Tuluce, Dedeoglu, and Yaprak (2018) have investigated the role of the regional economic performance of Black Sea Economic Cooperation (BSEC) countries on incoming FDIs during the 1994–2013 period using data from nine countries. Fixed effects econometrics techniques and random effects models were applied when exploring the key determinants that stimulate inflows of FDI in BSEC countries. The study found that regional economic growth, market size, and exchange rates significantly affected inflows of FDI. The effects of regional economic growth on inflows of FDI were positively established (See: Guerin & Manzocchi, 2009; Jaumotte, 2004; Te Velde & Bezemer, 2006) . Regional economic growth intensifies regional integration, the mitigation of trade barriers, and the optimization of economic resources and investment flexibility. Furthermore, regional integration can lead to more extra-regional investment, which may not lead to more FDI in each member country.
Moudatsou and Kyrkilis’ (2011) study focused on the relationship between FDI-led regional economic growth in European Union (EU) and Association of Southeast Asian Nations (ASEAN) countries by carrying out causality tests for the 1970-2003 period. The findings of the study presented growth-driven FDI in EU countries and feedback hypothesis in ASEAN countries. As a result, they suggested that regional economic growth and country-specific economic performance play a critical role in acquiring FDI into the economy.

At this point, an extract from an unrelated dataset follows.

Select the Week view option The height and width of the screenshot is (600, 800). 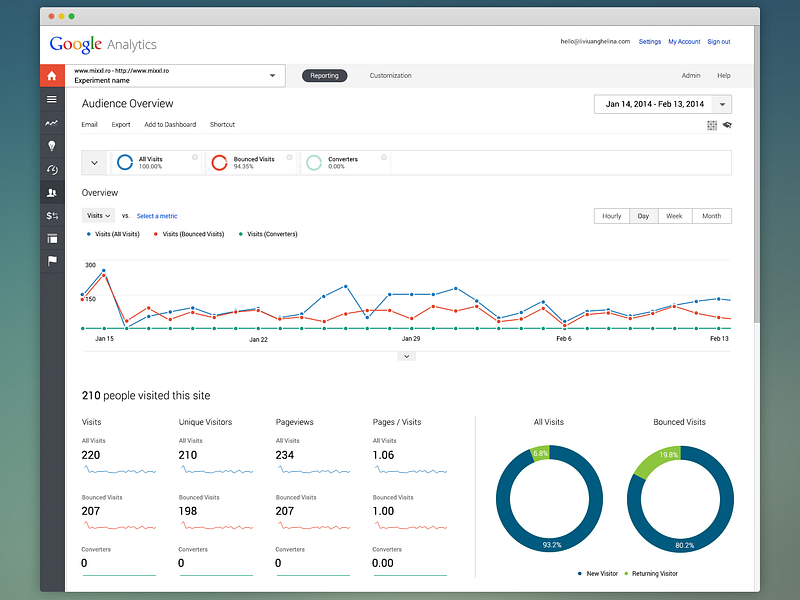click(x=674, y=215)
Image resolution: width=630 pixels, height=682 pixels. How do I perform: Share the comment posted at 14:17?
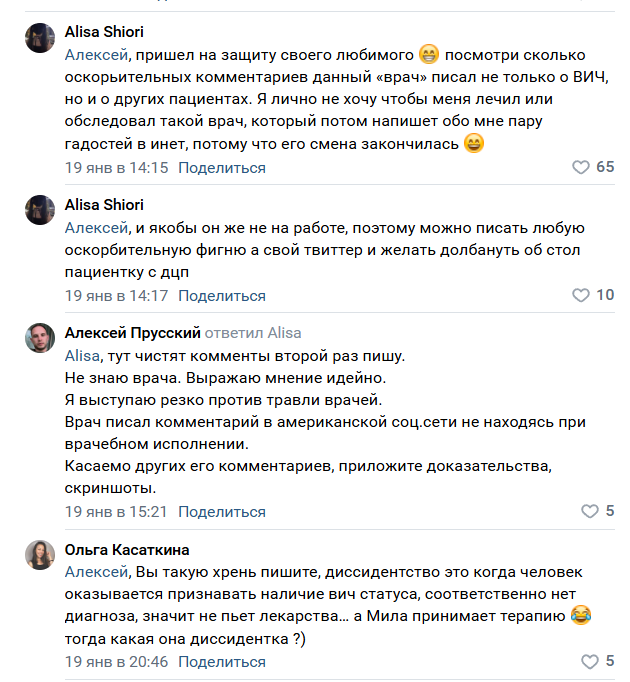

Investment rules govern cross-border investments in the region in order to regulate the treatment and protection of FDI, which subsequently contributes to the “investment climate”. FDI inflows are foreign investments that allow host countries to reduce transaction costs and enhance domestic market expansion. Dennis (2006) conducted a study in order to explain the role of trade liberalization on encouraging inward FDI in the Middle East and North Africa (MENA). The findings revealed that trade liberalization strengthens the process of economic integration and employment generation. The consequent effect presented in the study is that welfare contributions from FDI inflows increase substantially.
Another group of findings in the empirical literature focus on the nexus between regional economic growth and inflows of FDI (See: Bende‐Nabende et al., 2001; Brock, 2005; Changbiao, 2010; Chen, Sheng, & Liu, 2010; Mullen & Williams, 2005; Sun & Parikh, 2001) . In Iwasaki and Suganuma’s (2015) study, they assess the effects of regional economic growth on the inflow of FDI in 71 regions in Russia between 1996 and 2011 by applying System-GMM. The findings of the study establish a long-term association between regional economic growth and inflows of FDI. Further evidence in Chun-Chien and Chih-Hai’s (2008) study commended FDI contributions for research and development (R&D), as well as capital and technological sharing, which have significantly contributed towards the sustainable economic growth of China, particularly in the long-term.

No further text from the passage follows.